→ Problem
Below are entries; repeat exactly, and nothing else, the lines from the one holding "Given: Click the Login button" through the one holding "You are a GUI", inclusive. Leave the pictures out.

→ Records for processing
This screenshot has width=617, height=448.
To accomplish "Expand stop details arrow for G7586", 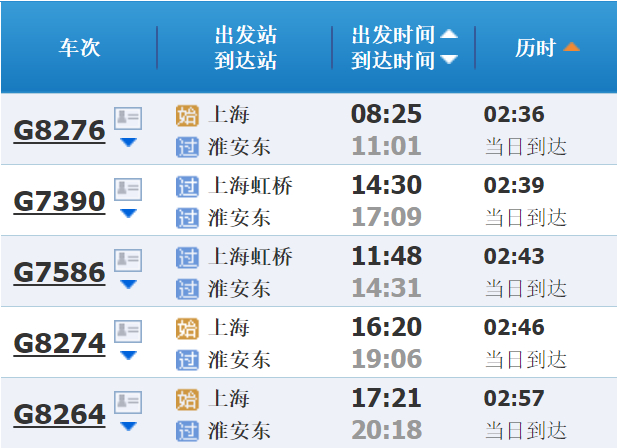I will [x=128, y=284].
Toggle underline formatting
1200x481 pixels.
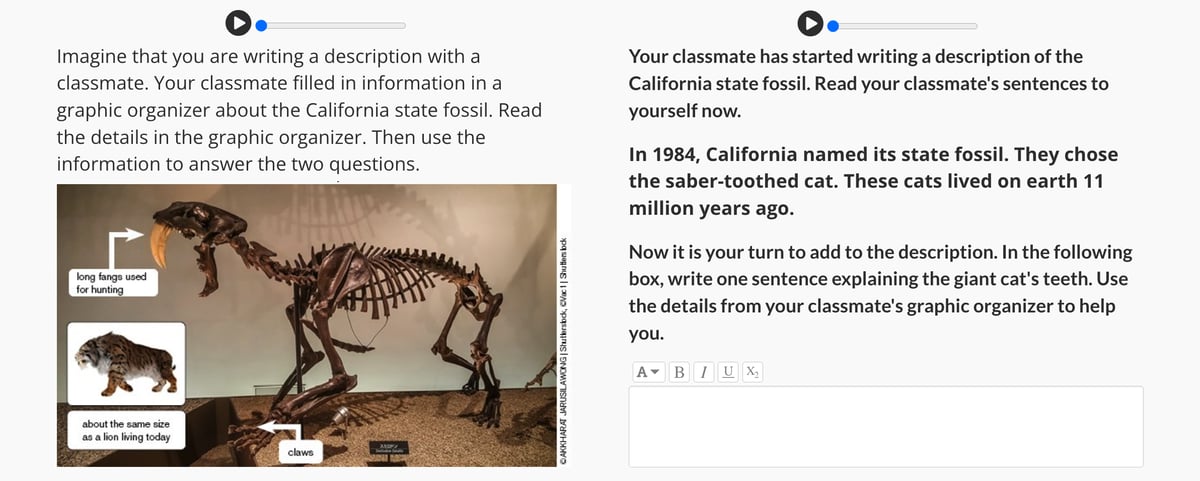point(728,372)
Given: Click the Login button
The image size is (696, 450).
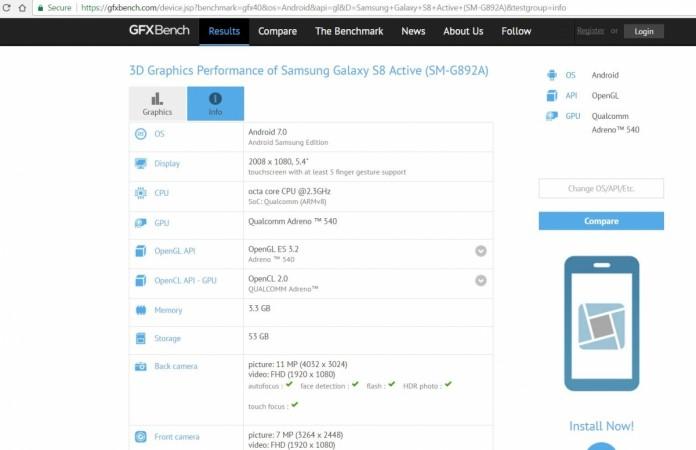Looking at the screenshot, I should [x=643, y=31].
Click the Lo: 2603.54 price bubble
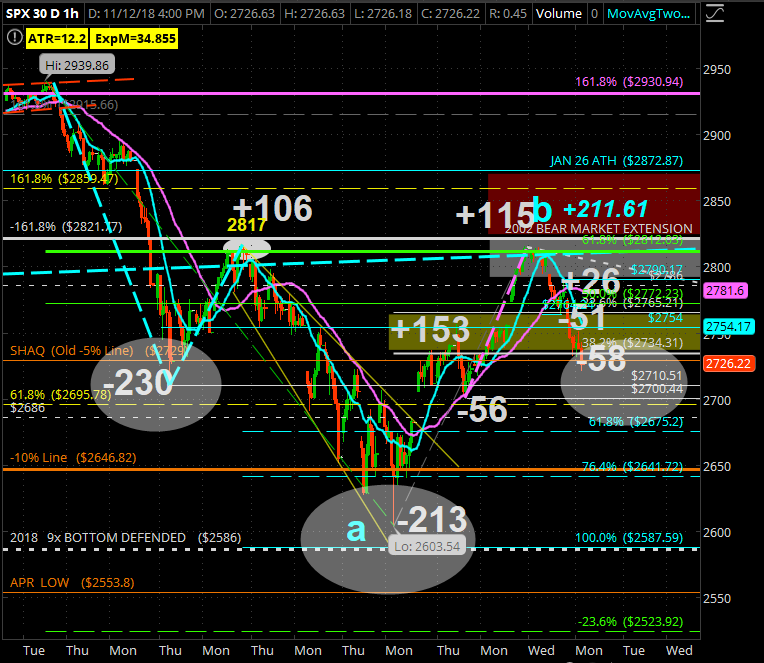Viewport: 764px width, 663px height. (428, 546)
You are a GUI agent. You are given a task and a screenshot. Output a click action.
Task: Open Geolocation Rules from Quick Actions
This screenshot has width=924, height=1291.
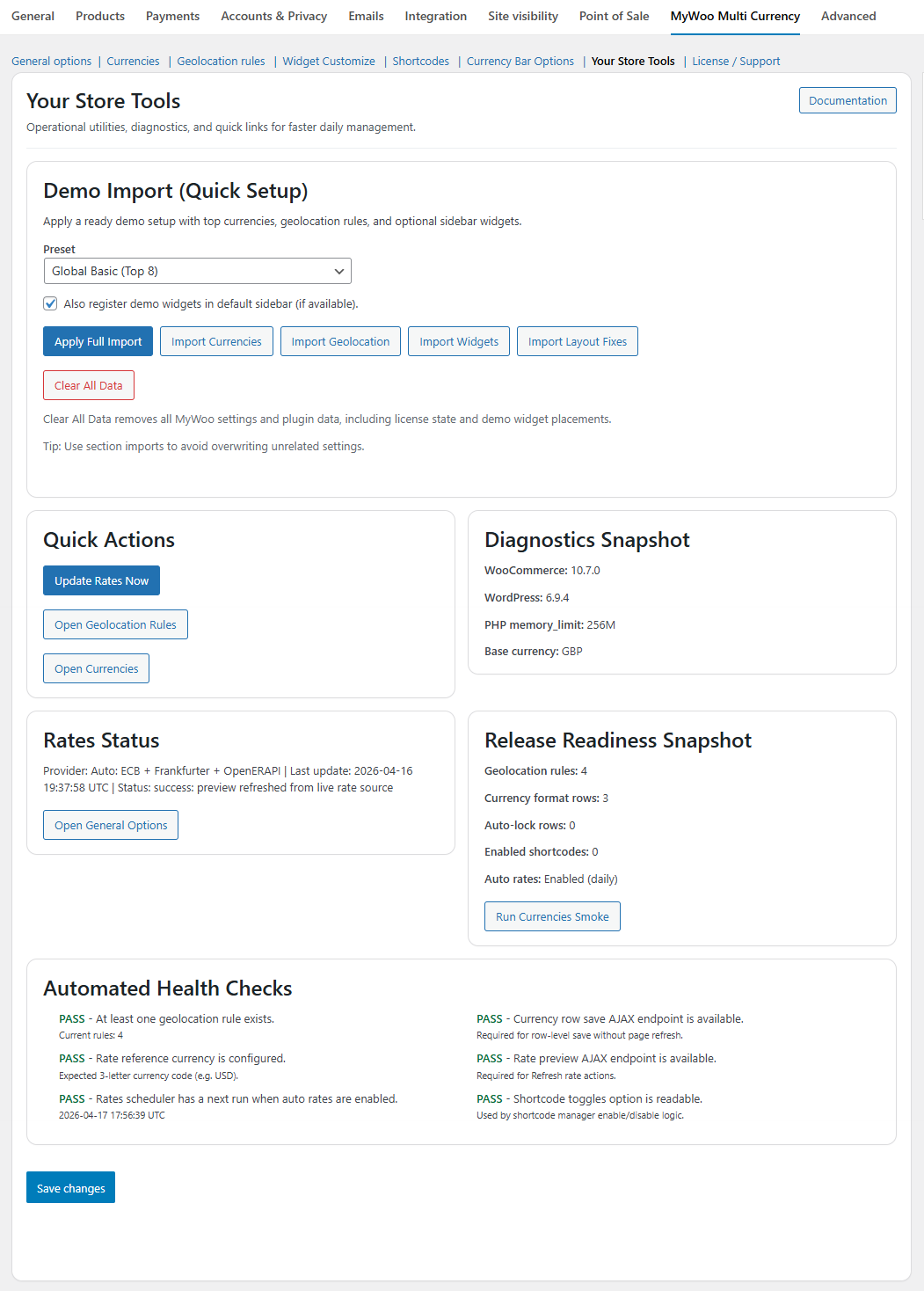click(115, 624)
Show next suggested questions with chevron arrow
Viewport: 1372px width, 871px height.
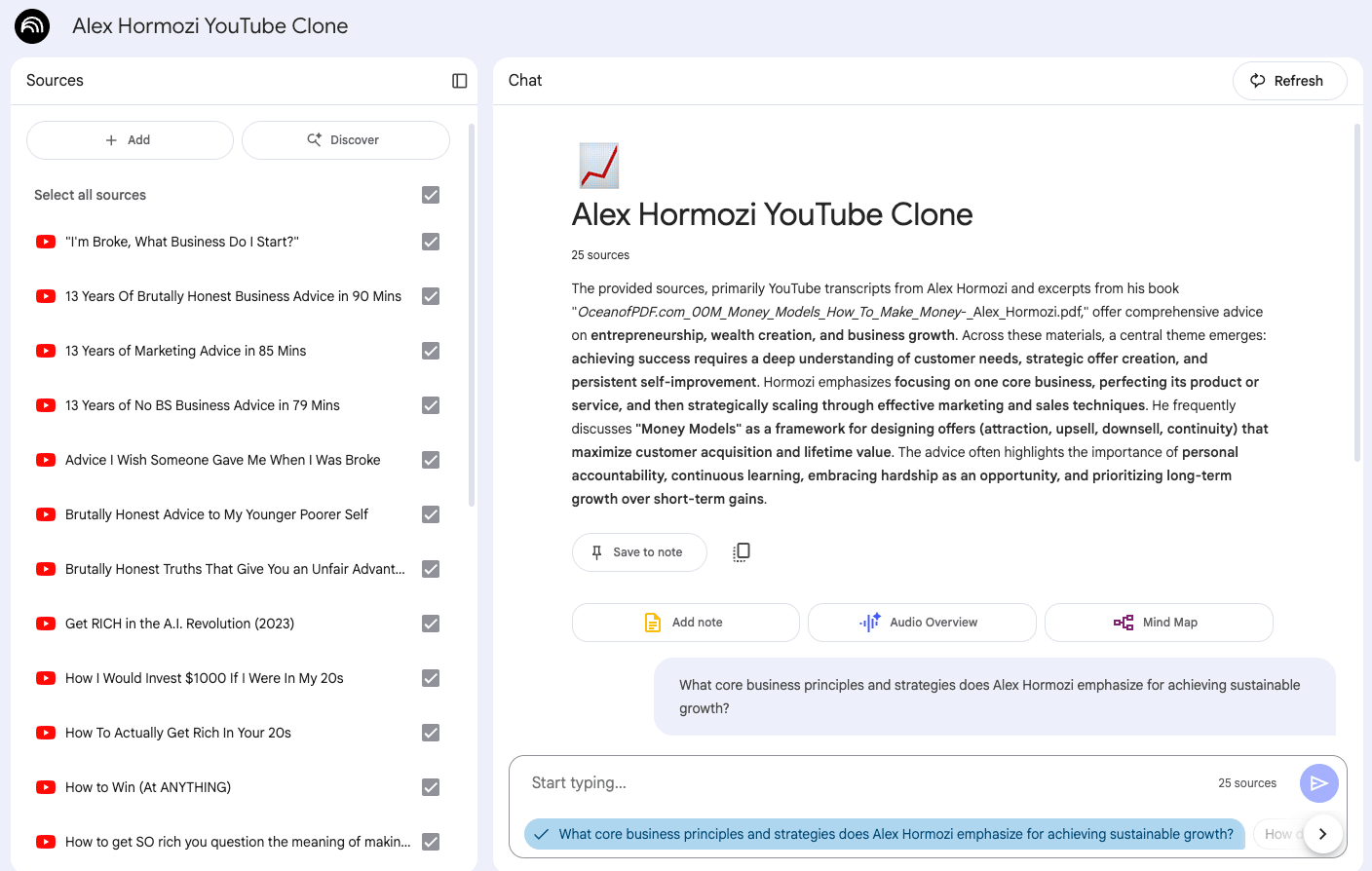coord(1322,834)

...

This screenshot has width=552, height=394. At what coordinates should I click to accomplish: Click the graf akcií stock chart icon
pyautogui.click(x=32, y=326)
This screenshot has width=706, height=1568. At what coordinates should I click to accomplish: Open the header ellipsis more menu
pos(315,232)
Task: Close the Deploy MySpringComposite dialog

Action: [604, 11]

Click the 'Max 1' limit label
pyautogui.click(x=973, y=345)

→ Solution for this problem
Given: Click the Login button
The image size is (696, 450).
Looking at the screenshot, I should [x=643, y=31].
Click the Lo: 2603.54 price bubble
Viewport: 764px width, 663px height. (428, 546)
You are a GUI agent. You are given a task and a screenshot. Output a click action.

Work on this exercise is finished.